In [10]:
# Import necessary libraries.
import findspark
findspark.init('/home/user/spark-2.1.1-bin-hadoop2.7')
import pyspark
from pyspark.sql import SparkSession
spark = SparkSession.builder.appName('basics').getOrCreate()

from pyspark.sql.functions import monotonically_increasing_id
from pyspark.sql.functions import col
from pyspark.ml.feature import VectorAssembler
from pyspark.ml.regression import GeneralizedLinearRegression

import warnings
warnings.filterwarnings('ignore')

import matplotlib.pyplot as plt
import numpy as np

plt.rcParams['figure.figsize'] = 8, 5
plt.rcParams['image.cmap'] = 'viridis'
import pandas as pd

In [11]:
# Create dataFrame_Initial from VideoGamesSales.csv file.
dataFrame_Initial = spark.read.csv('../Datasets/VideoGamesSales.csv', header=True, inferSchema=True)

In [12]:
# Data point count for dataFrame_Initial.
print("Total data points:", dataFrame_Initial.count())

Total data points: 16719


In [13]:
# Schema table for dataFrame_Initial.
dataFrame_Initial.printSchema()

root
 |-- Name: string (nullable = true)
 |-- Platform: string (nullable = true)
 |-- Year_of_Release: string (nullable = true)
 |-- Genre: string (nullable = true)
 |-- Publisher: string (nullable = true)
 |-- NA_Sales: double (nullable = true)
 |-- EU_Sales: double (nullable = true)
 |-- JP_Sales: double (nullable = true)
 |-- Other_Sales: double (nullable = true)
 |-- Global_Sales: double (nullable = true)
 |-- Critic_Score: integer (nullable = true)
 |-- Critic_Count: integer (nullable = true)
 |-- User_Score: string (nullable = true)
 |-- User_Count: integer (nullable = true)
 |-- Developer: string (nullable = true)
 |-- Rating: string (nullable = true)



In [14]:
# General statistics for 'Year_of_Release'
dataFrame_Initial.select('Year_of_Release').describe().show()

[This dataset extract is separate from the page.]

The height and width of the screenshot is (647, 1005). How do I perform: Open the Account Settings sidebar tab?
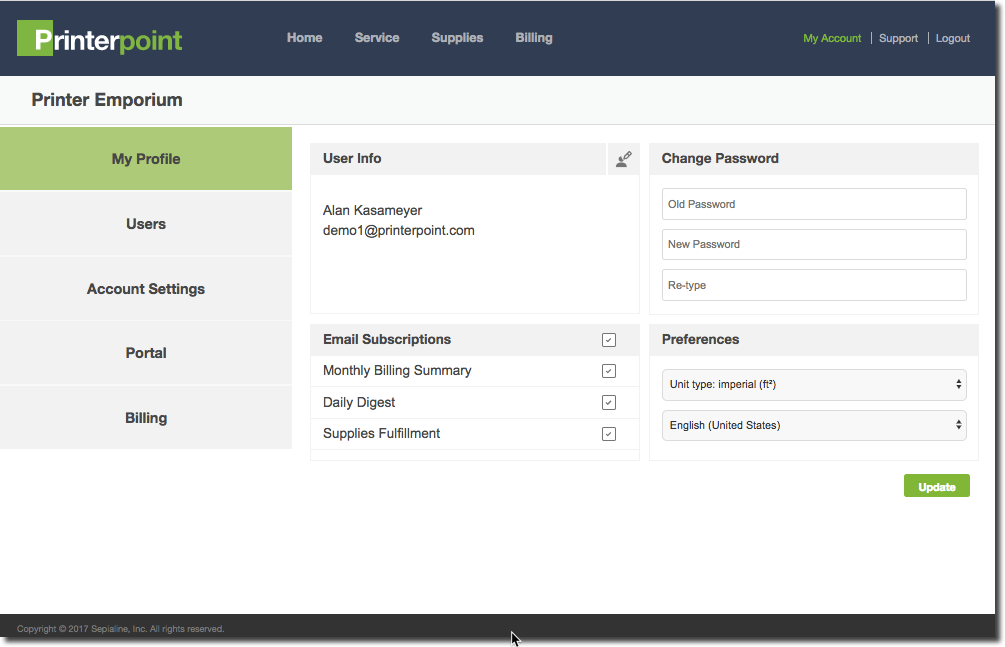(146, 289)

+-------+------------------+
|summary|   Year_of_Release|
+-------+------------------+
|  count|             16719|
|   mean|2006.4873556231003|
| stddev|5.8789947683491475|
|    min|              1980|
|    max|               N/A|
+-------+------------------+



In [15]:
dataFrame_Initial.filter("Year_of_Release > 2000 AND Year_of_Release < 2017").select('Year_of_Release').count()

14120

In [16]:
# Filter dataFrame_Initial to remove empty values.
dataFrame_Filtered = dataFrame_Initial.na.drop()

# Filter dataFrame_Filtered by 'Year_of_Release'
dataFrame_Filtered = dataFrame_Filtered.orderBy('Year_of_Release')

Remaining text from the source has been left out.